Happy to try out cohost. There's a lot that's appealing about this platform. The biggest question is whether I'll be able to find community here.

I've always had mixed feelings about Twitter. Some things worked okay, but the ads and algorithms were nasty things. A lot of math folks have found a mastodon server that they've joined (mathstodon.xyz) which looks potentially promising too. But I'm really hopeful that cohost can develop since it is so clean. As I'm looking into all these things, I'm wondering if cohost.org could (or does?) integrate into the Fediverse, given that the biggest potential drawback (for me) of cohost right now is (as far as I can tell) the people I tend to talk to a lot don't use it.
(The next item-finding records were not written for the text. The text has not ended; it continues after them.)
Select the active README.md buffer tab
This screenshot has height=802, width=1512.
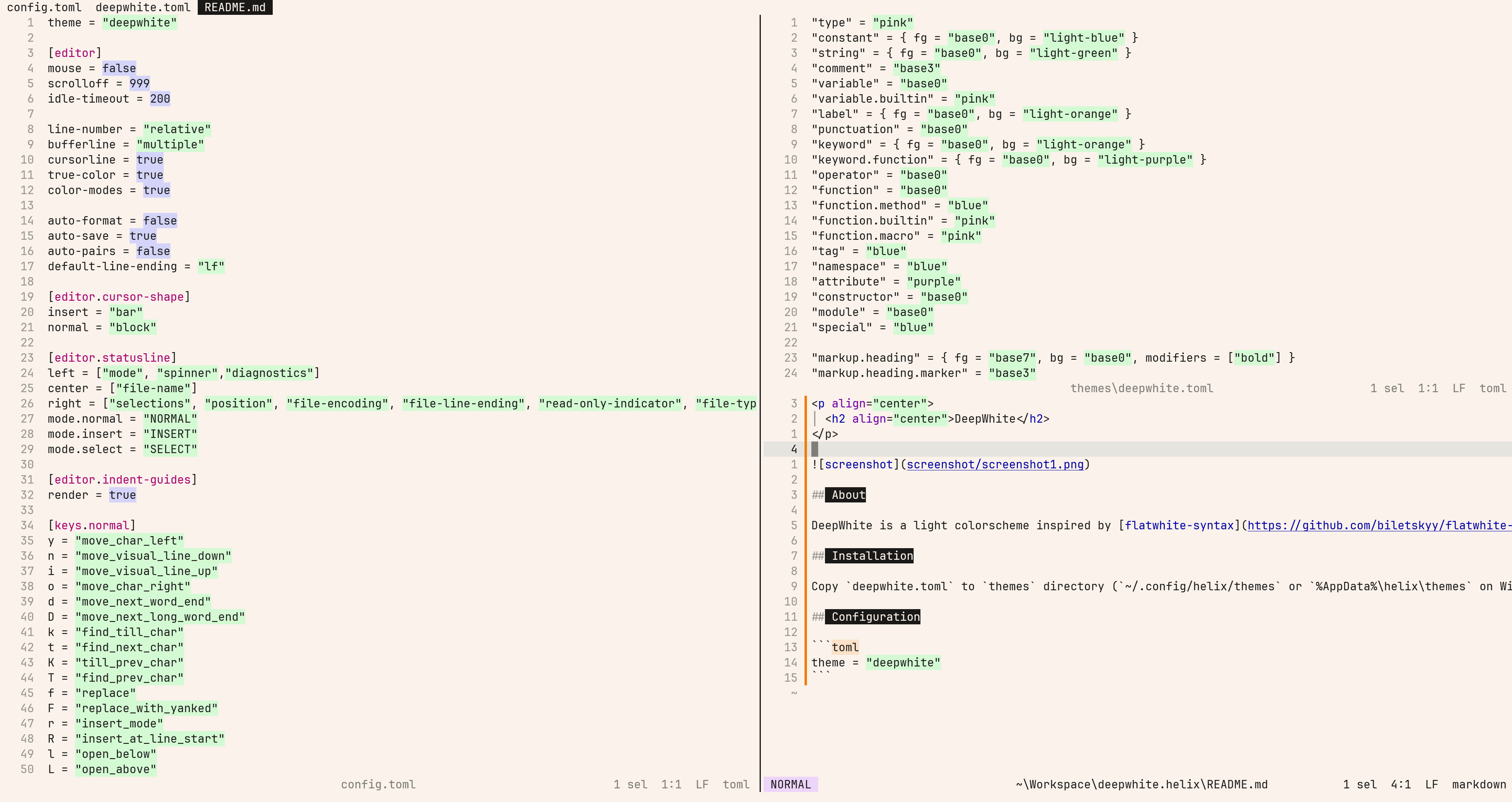pyautogui.click(x=235, y=7)
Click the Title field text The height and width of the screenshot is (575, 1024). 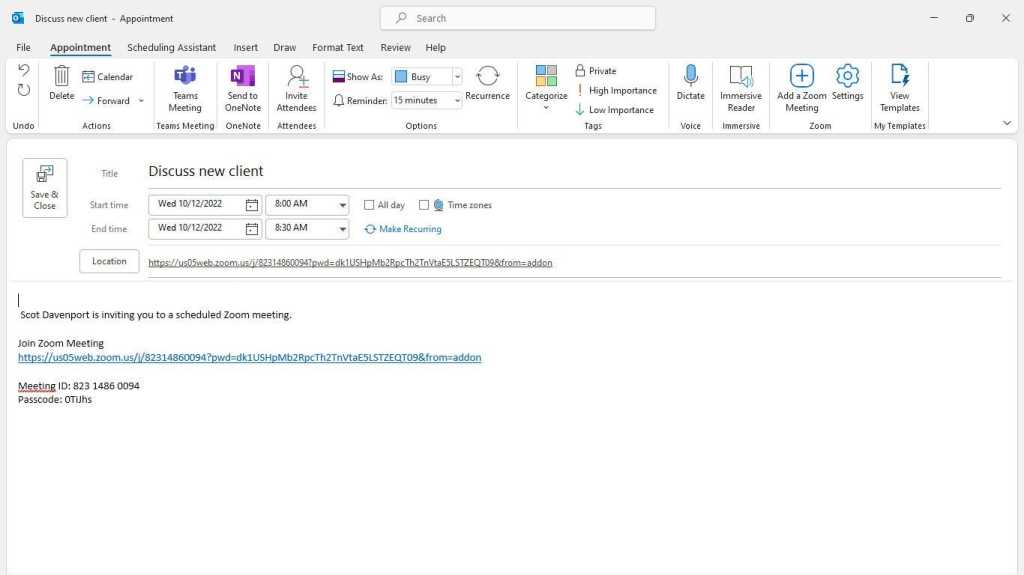point(206,171)
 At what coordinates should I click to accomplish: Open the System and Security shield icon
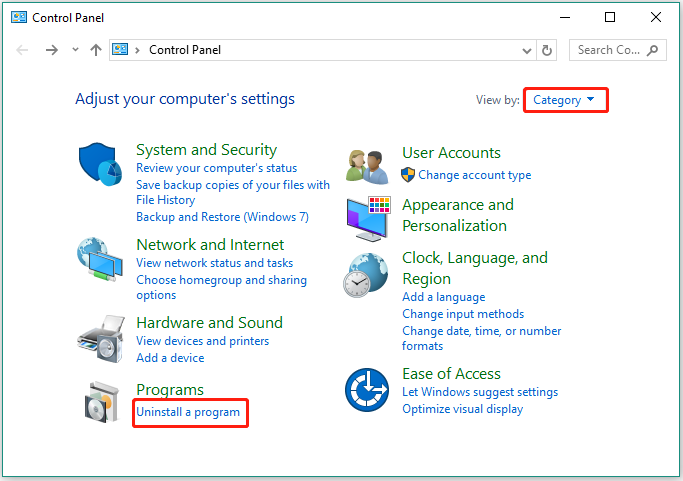[x=100, y=164]
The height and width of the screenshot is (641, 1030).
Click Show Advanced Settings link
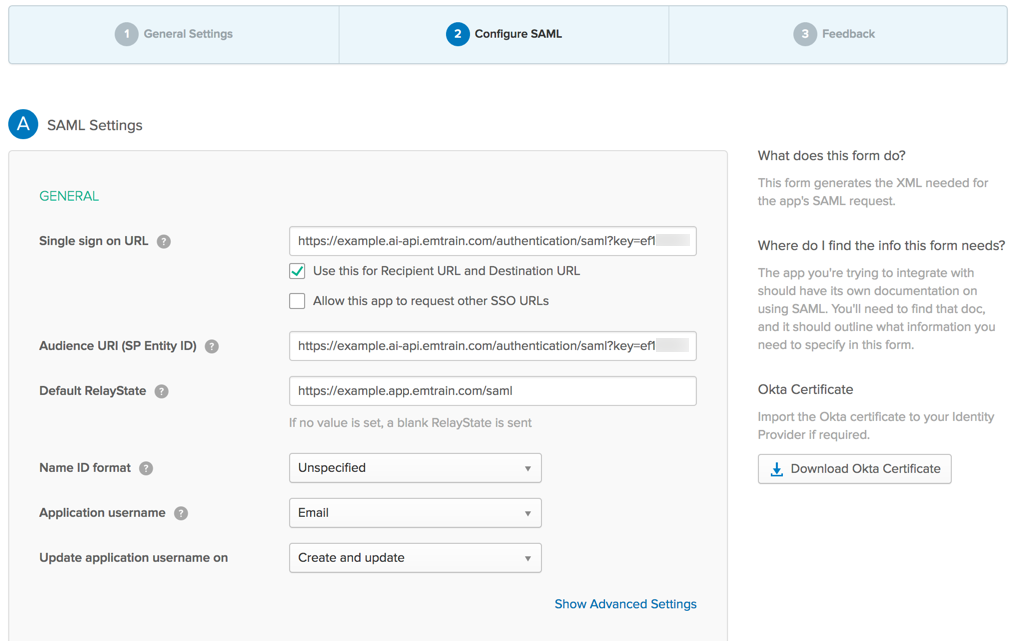pos(625,604)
I want a platform that, yes, let's me find new people who have common interests and want to have good discussions. But also I want to be able to connect digitally with the people in my life. FB and Twitter both have the advantage that the people in my life actually use them. They do also enable connections to others with common interests because of their massive sizes. But other than that, of course, the corporate interest and "user as pawn" model is of course completely unavoidable, and it makes both of them extremely unsatisfying experiences. I think in some ways, Pre-EM Twitter made efforts at being a "good citizen," but it is clear that the ship is sailing in a different direction. But still, it consistently chose to fill my feed with viral, often angry, tweets from people I don't follow, because they knew that's how they make money. (As a side-note from a non-expert, I think there must be a strong parallel between corporate social media tactics and corporate "zynga-style" video game pay-to-play tactics.)